Tratado Geral dos Chatos
Se existe algo que me deixa muito preocupado é a possibilidade de ser um chato, mesmo sem querer. Ninguém está imune a esta “doença” que afeta milhões e milhões de pessoas no planeta, e que, por contágio, termina atingindo os outros tantos milhões que não a têm.
É possível que muitos dos meus alunos e ex-alunos me vejam como um chato, pois, aos olhos deles, estou no time dos que cobram, dos que “pegam no pé”. Mas até aí tudo bem, pois não dá mesmo para querer unanimidade das pessoas no que quer que seja; muito menos dos que fazem parte de uma geração que tem na contestação geral uma de suas principais bandeiras. Meu temor é ser chato em situações e para quem me esforço para ser exatamente o contrário.

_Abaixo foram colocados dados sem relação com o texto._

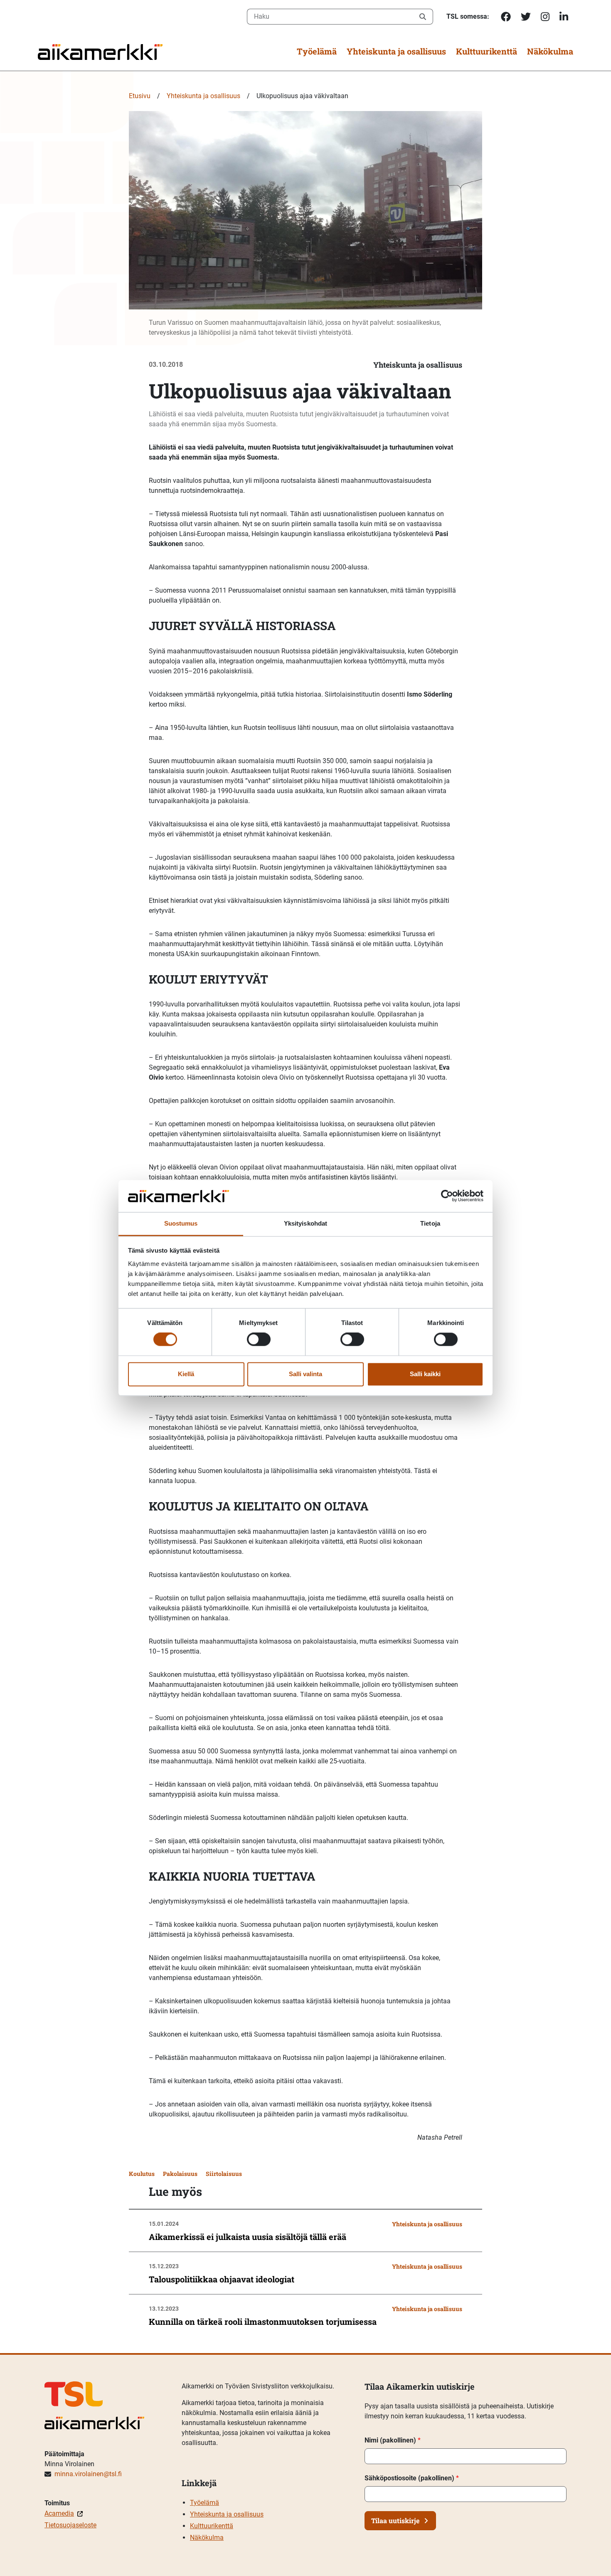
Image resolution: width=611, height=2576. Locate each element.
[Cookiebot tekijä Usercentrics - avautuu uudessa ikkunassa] (447, 1196)
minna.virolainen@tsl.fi (88, 2474)
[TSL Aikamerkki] (100, 51)
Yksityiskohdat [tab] (305, 1223)
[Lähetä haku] (423, 17)
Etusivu (139, 96)
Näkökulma (550, 51)
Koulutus (142, 2174)
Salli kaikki (425, 1373)
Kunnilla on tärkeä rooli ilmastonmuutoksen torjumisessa (263, 2321)
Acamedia (59, 2513)
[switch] (259, 1339)
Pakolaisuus (180, 2174)
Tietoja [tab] (430, 1223)
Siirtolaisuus (224, 2174)
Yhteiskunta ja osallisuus (396, 51)
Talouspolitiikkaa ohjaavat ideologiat (221, 2279)
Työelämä (317, 51)
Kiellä (186, 1373)
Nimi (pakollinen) (393, 2440)
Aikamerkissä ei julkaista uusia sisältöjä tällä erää (247, 2236)
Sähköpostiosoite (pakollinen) (412, 2478)
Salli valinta (305, 1373)
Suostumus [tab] (181, 1223)
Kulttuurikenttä (486, 51)
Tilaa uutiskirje (395, 2520)
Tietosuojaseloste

Esse assunto desperta interesse e é capaz de arrancar boas risadas, principalmente se for tratado com a devida seriedade. Pois é exatamente o tema abordado no livro “Tratado Geral dos Chatos”, lançado na década de 1960 pelo escritor Guilherme Figueiredo. Ao classificar diversos tipos de pessoas consideradas maçantes, o autor deu a elas nomes e explicações pseudocientíficas.
Um dos tipos, o “galanchateador”, tem como marca registrada o desconhecimento da palavra sutileza. Numa festa, por exemplo, normalmente ele incomoda todas as mulheres e ainda sai dizendo que arrasou. Conheci alguns deles, mas me lembro bem de um colega dos tempos de adolescência que sempre repetia o mesmo ritual: aparecia subitamente nas rodinhas de amigos com metade do frasco de perfume despejado na roupa; chegava por trás de alguma garota e colocava as mãos em seus olhos, para, em seguida, babujar o seu rosto com um beijo estalado. O chato saía minutos depois com um ar triunfal de conquistador, sem perceber que a garota beijada fazia questão de limpar o rosto na frente de todos.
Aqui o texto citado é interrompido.